Die Frage, ob Alkohol mit Medikamenten kombiniert werden darf, beschäftigt Kunden häufig. Wechselwirkungen sind auf mehreren Ebenen möglich und Kunden für eine differenzierte Beratung sehr dankbar.

In der Leber werden 90–95 % des aufgenommenen Alkohols abgebaut. Zwei Enzyme spielen dabei eine herausragende Rolle:

  1. Die Alkoholdehydrogenase (ADH) baut Ethanol zu Acetaldehyd ab.
  2. Die Acetaldehyd-Dehydrogenase, verstoffwechselt Acetaldehyd weiter zu Essigsäure.

Bei höheren Alkoholkonzentrationen im Blut erfolgt die Metabolisierung zusätzlich über das Cytochrom-P450-System, insbesondere über die CYP 2E1. Während die akute Zufuhr großer Alkoholmengen CYP 2E1 kompetitiv hemmt, wirkt chronischer Alkoholkonsum enzyminduzierend. Entsprechend wird der Metabolismus von Arzneimitteln, die ebenfalls Substrate der CYP 2E1 sind, gehemmt oder induziert.

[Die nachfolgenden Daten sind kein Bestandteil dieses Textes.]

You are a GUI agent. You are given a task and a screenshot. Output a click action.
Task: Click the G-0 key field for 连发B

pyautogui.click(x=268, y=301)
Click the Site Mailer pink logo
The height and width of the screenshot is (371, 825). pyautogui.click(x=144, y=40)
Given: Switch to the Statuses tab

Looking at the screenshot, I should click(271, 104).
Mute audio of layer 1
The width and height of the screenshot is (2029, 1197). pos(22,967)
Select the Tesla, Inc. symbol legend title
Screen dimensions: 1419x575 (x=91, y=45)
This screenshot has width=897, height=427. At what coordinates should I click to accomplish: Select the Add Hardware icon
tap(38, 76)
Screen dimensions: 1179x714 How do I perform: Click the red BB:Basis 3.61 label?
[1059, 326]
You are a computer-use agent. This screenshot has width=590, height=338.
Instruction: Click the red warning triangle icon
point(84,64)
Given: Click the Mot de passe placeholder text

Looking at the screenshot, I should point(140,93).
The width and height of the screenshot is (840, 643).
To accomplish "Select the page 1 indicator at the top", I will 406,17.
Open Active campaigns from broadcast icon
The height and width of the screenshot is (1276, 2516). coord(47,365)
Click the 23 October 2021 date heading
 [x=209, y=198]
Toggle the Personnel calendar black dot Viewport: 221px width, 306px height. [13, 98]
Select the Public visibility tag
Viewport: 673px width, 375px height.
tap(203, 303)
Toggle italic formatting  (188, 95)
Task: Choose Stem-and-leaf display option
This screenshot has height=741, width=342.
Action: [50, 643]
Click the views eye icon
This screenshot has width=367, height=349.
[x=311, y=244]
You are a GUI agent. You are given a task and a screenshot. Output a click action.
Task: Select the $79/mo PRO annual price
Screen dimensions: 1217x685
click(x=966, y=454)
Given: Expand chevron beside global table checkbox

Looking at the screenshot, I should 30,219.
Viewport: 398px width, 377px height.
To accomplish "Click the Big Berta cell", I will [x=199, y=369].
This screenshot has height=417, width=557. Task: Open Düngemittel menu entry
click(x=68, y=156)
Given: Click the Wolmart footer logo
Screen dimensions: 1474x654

Der Disulfirameffekt durch Hemmung der Acetaldehyd-Dehydrogenase

Eine Hemmung der Acetaldehyd-Dehydrogenase durch Medikamente führt zu einer Kumulation von Acetaldehyd im Körper. Die daraus resultierenden Symptome wurden als Disulfiram- oder Antabus®-Effekt bekannt, der mit Übelkeit, Erbrechen, Kopfschmerzen, Schwindel, Durchfall, Flush, Atemnot und Blutdruckabfall einhergeht.